Premier Student Loan Center
Terms & Conditions
- PREMIER STUDENT LOAN CENTER does not provide legal or tax advice. Please contact an attorney or accountant if you need legal or tax advice, respectively.
If the Client complies with its obligations to return PREMIER STUDENT LOAN CENTER emails and phone calls and did provide all their timely accurate information such as employer verification and status, adjusted gross income, tax filing status, and number of dependents claimed on their taxes, and PREMIER STUDENT LOAN CENTER did not submit the Clients consolidation submission through the Department of Education – PREMIER STUDENT LOAN CENTER will give the Client 100% of their money back. The document preparation fee has been earned by PREMIER STUDENT LOAN CENTER once PREMIER STUDENT LOAN CENTER has submitted the direct consolidation loan paperwork to the U.S. Department of Education or a U.S. Department of Education Servicer on behalf of a Client. For the purpose of requesting a refund, please contact PREMIER STUDENT LOAN CENTER via phone at (888) 548-0476.
There are occasions when a PREMIER STUDENT LOAN CENTER staff member gathered information over the phone and attempted to help a client apply for a certain Government backed program based on the information collected, yet that Client did not get approved for that program or was approved for a program that was more expensive or less desirable to the Client. In these cases, PREMIER STUDENT LOAN CENTER is more than happy to issue a full refund to the Client. Refunds are issued on a case-by-case basis.

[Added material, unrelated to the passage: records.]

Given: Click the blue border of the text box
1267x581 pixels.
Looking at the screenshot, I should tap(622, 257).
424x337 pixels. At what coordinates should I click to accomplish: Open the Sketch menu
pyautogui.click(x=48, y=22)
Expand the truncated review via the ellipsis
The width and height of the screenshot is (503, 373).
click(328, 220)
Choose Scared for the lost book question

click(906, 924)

PREMIER STUDENT LOAN CENTER is a document management and document processing organization that manages, prepares and processes documents that enable Clients to acquire a Direct Consolidation Loan provided from the U.S. Department of Education or a U.S. Department of Education Servicer, and PREMIER STUDENT LOAN CENTER monitors federal programs for any updates or changes that Client may qualify for and benefit from.

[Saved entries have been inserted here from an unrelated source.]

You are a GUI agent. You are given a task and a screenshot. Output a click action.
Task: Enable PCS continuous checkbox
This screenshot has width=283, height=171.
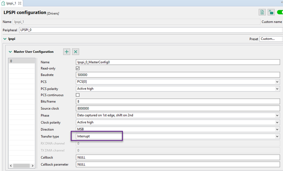click(x=78, y=95)
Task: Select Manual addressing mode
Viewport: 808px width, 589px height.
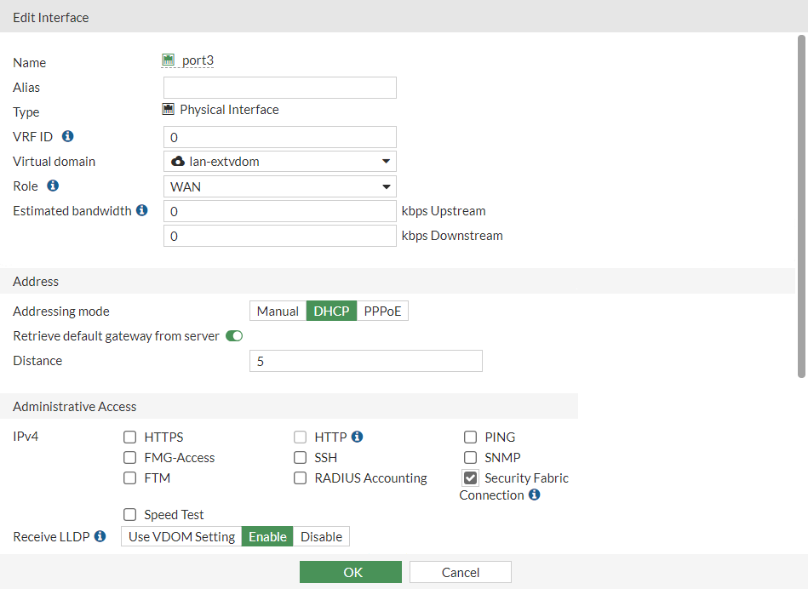Action: [x=278, y=311]
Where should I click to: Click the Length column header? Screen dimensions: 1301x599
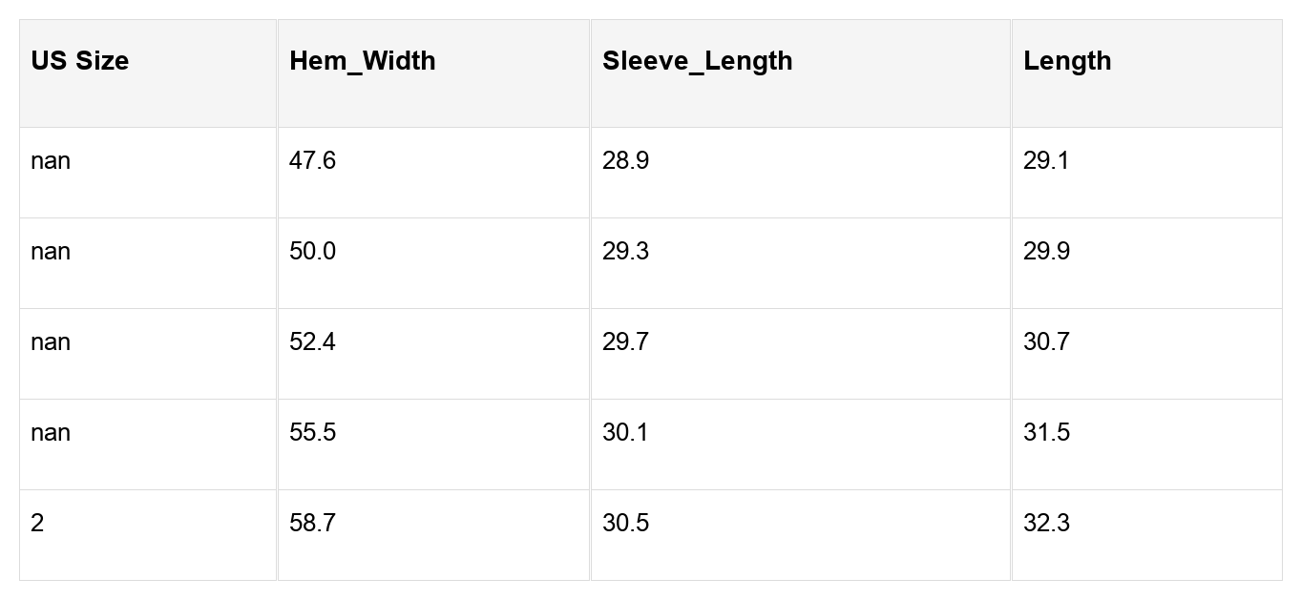(x=1067, y=61)
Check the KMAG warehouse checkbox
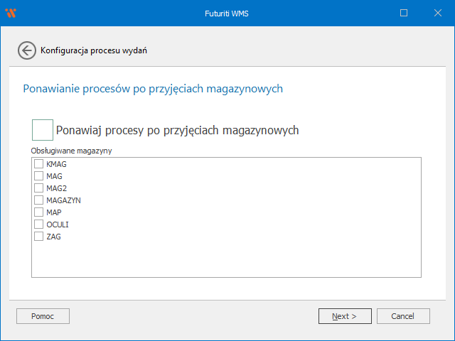The width and height of the screenshot is (455, 341). [39, 164]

PREMIER STUDENT LOAN CENTER is a private organization and is not endorsed by, associated or affiliated with the U.S. Department of Education or a U.S. Department of Education Servicer, nor is PREMIER STUDENT LOAN CENTER endorsed by, associated or affiliated with any federal, state, or local government agency.
PREMIER STUDENT LOAN CENTER does not create, have, or claim to have any proprietary systems, processes, secrets, special expertise, theories, and competitive advantages that provides Clients any advantage by enrolling and paying PREMIER STUDENT LOAN CENTER for the facilitation of their direct consolidation loan as opposed to going direct to the U.S. Department of Education or a U.S. Department of Education Servicer to process their own direct consolidation loan paperwork in a similar fashion on their own behalf for free. Clients can go directly to the U.S. Department of Education or a U.S. Department of Education Servicer on their own for no fees and acquire their own direct consolidation loan if they desire to spend the time to research the options, prepare the various documents, submit the proper documents and stay in compliance. Maintaining contact with the U.S. Department of Education or a U.S. Department of Education Servicer through the life of the loan can be time consuming and this is why many Clients select a third party organization like PREMIER STUDENT LOAN CENTER for assistance.

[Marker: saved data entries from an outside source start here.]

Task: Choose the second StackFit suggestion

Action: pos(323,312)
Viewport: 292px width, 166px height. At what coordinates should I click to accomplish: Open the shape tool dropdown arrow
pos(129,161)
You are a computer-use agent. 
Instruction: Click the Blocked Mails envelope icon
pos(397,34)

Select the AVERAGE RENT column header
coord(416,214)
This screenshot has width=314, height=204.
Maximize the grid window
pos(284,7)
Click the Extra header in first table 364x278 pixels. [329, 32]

The PREMIER STUDENT LOAN CENTER staff and representatives have knowledge regarding the Client’s enrolled services and although PREMIER STUDENT LOAN CENTER is not licensed in any manner or with any Jurisdiction, PREMIER STUDENT LOAN CENTER provides general information regarding federal programs offered through the U.S. Department of Education or a U.S. Department of Education Servicer. Examples of these programs are direct consolidation loans, rehabilitation, forbearance, deferment, loan discharge programs, public service loan forgiveness and teacher loan forgiveness.
Potential disadvantages of consolidating federal student loans include paying more in total interest, having a larger total loan repayment amount, extending the loan period (meaning Client will be paying longer), losing borrower benefits from Client’s current lender (i.e. interest rate discounts, rebates), having to repay borrower benefits (i.e. rebates, fee waivers), and acquiring possible prepayment penalties and loss of grace period (if Client consolidates loans during their initial grace period).